Understanding Cord Blood Banking and Newborn Stem Cells
Banking cord blood involves the collection and storage of blood from the umbilical cord and placenta immediately after childbirth. This blood is rich in stem cells, which have the unique ability to develop into different types of cells. These stem cells are valuable because they can be used in various medical treatments, particularly in the context of genetic disorders.
The process of collecting cord blood is simple and non-invasive. After the umbilical cord is clamped and cut, a healthcare professional collects the remaining blood using a sterile needle and bag. The collected blood is then sent to a facility where it is processed, tested, and cryogenically frozen for long-term biological storage. This ensures that the stem cells remain viable and ready for use whenever needed.
How Cord Blood Treats Genetic Disorders
Stem cells derived from cord blood are particularly valuable in treating genetic disorders because they offer a source of healthy cells that can replace or repair damaged cells in the body. Genetic disorders are often caused by mutations in genes, leading to abnormal or dysfunctional proteins. Stem cell therapy aims to introduce healthy stem cells into the patient’s body to restore normal cellular function.

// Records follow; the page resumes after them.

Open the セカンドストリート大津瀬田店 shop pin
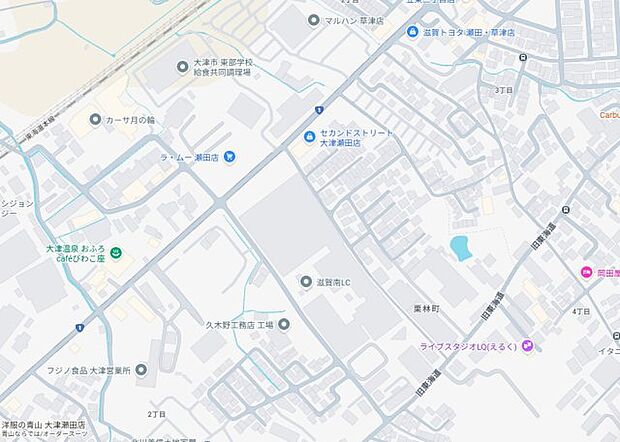 [309, 137]
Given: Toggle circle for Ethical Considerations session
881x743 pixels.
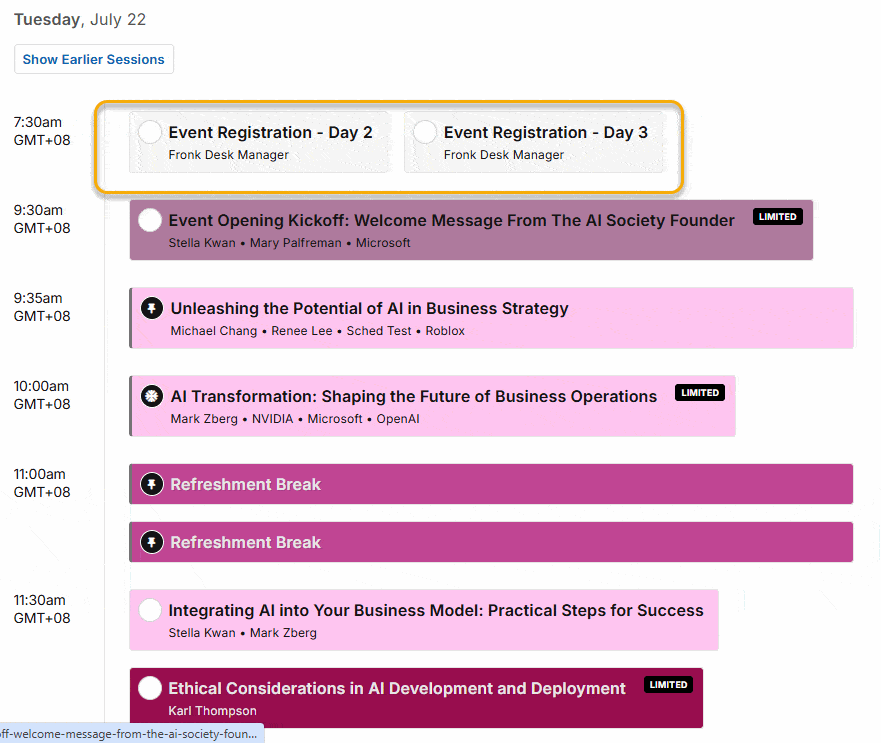Looking at the screenshot, I should tap(150, 688).
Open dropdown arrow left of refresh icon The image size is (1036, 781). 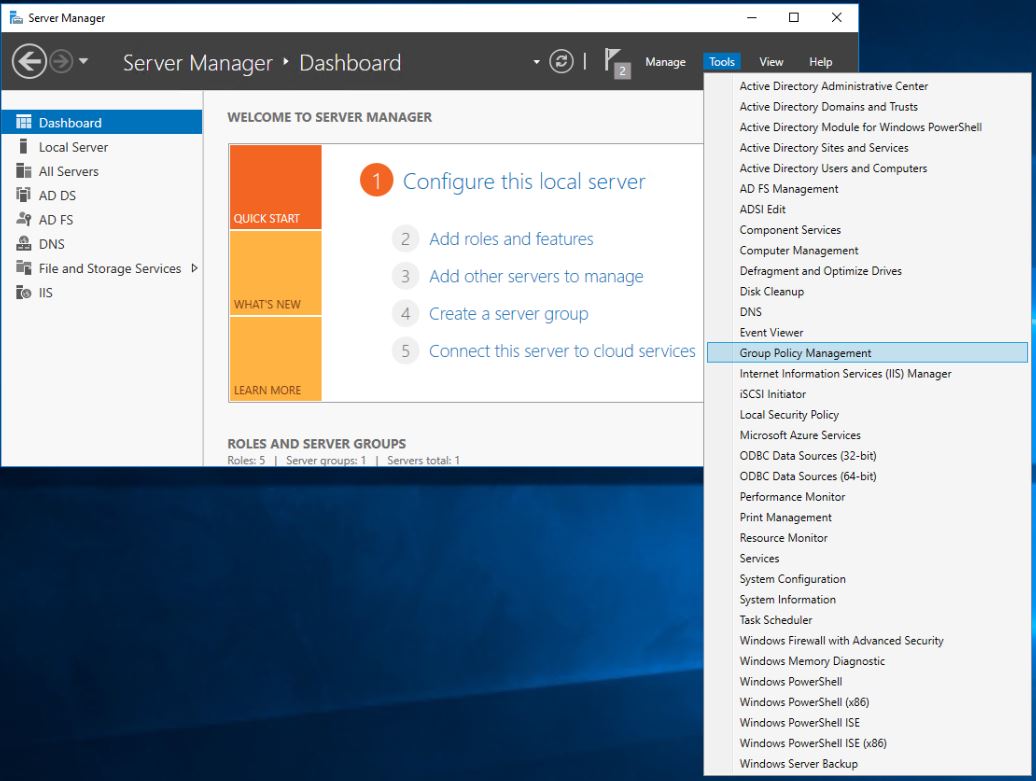538,62
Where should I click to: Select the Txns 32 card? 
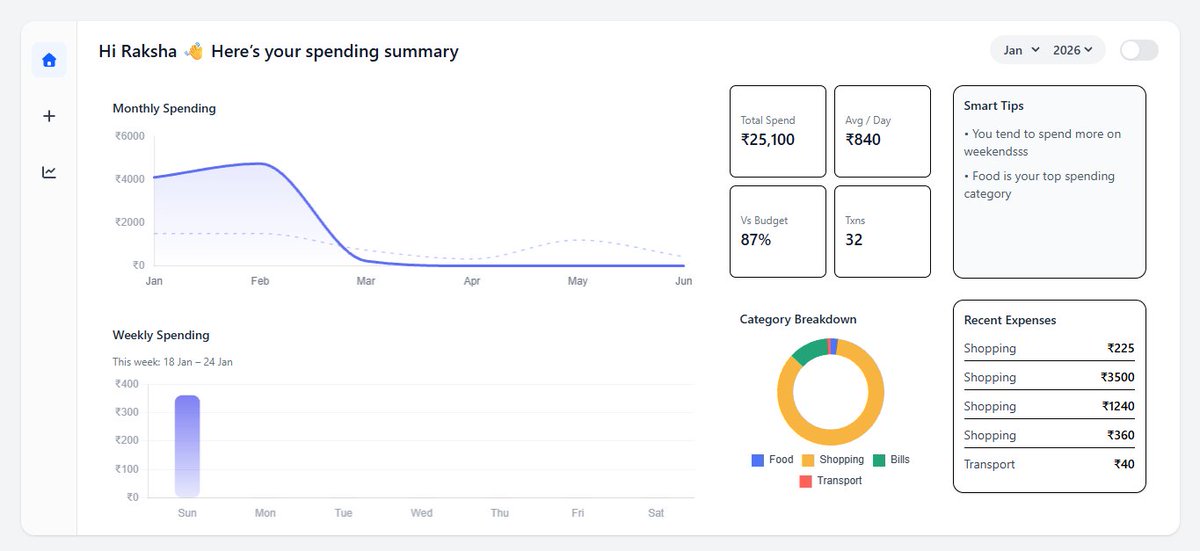point(882,231)
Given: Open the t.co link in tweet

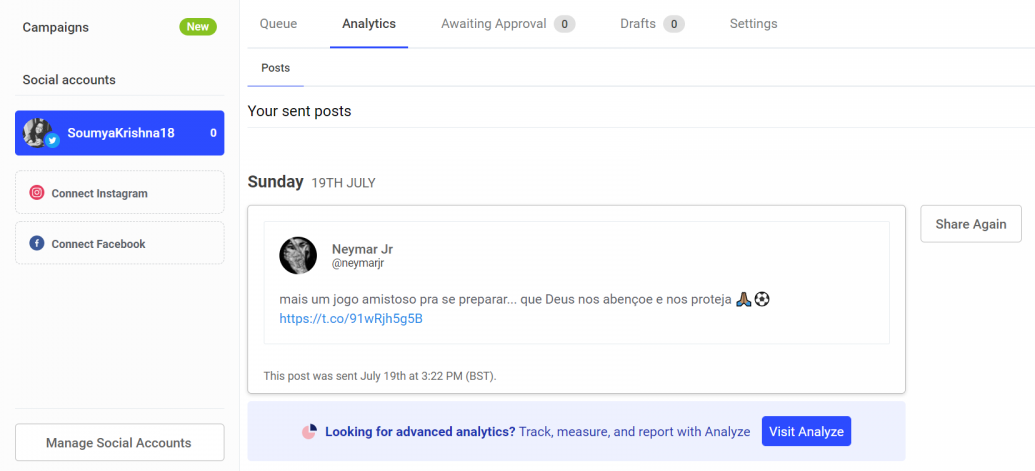Looking at the screenshot, I should 351,319.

Real-Life Examples of Successful Treatments
- Sickle Cell Disease: Sickle cell anaemia is a genetic blood disorder. Normally, red blood cells are round, disc-shaped with a dimple on both sides, facilitating the transportation of oxygen and nutrients throughout the body. In sickle cell anaemia, however, red blood cells have a sickle (crescent) shape, impairing their function and causing a variety of symptoms. The only cure for sickle cell anaemia is a stem cell transplant. Due to its genetic nature, it has become increasingly common for parents to store the cord blood of subsequent children if one child is diagnosed with the condition.

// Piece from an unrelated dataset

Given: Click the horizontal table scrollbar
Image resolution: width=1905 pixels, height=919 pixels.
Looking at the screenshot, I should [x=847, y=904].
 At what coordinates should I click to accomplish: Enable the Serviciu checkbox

- Thalassemia: Thalassemia is another genetic disorder that has benefited from cord blood stem cell therapy is thalassemia, a condition affecting the production of haemoglobin. Haemoglobin is a protein in red blood cells responsible for carrying oxygen and carbon dioxide throughout the body. Haemoglobin is also what makes blood red. Like sickle cell anaemia, the only cure for thalassemia is a stem cell transplant. Due to its genetic nature, it has become increasingly common for parents to store the cord blood of subsequent children if one child is diagnosed with the condition.
Why are parents choosing to store the cord blood of siblings? Sibling cord blood has a 75% chance of being a partial match and a 25% chance of being a perfect match.
Future Possibilities in Genetic Medicine
The field of genetic medicine is rapidly evolving, driven by advancements in stem cell research and genetic therapies. The potential of cord blood stem cells extends beyond current treatments to include future possibilities such as gene editing and personalised medicine. Researchers are exploring ways to manipulate stem cells to correct genetic mutations directly, offering hope for more targeted and effective treatments. Advances in genetic testing and sequencing are paving the way for personalised medicine approaches. Cord blood banking allows families to preserve a unique genetic resource that could potentially be used one day for personalised therapies tailored to an individual’s genetic profile.
Newborn stem cell banking and the use of cord blood stem cells offer a ray of hope in the treatment of genetic disorders. From current successes in treating conditions like sickle cell disease and thalassemia to future possibilities in gene editing and personalised medicine, the potential of cord blood stem cells continues to expand. As research advances and technology evolves, cord blood banking remains a pivotal investment in healthcare, providing families with a valuable resource for both current medical needs and future therapeutic advancements.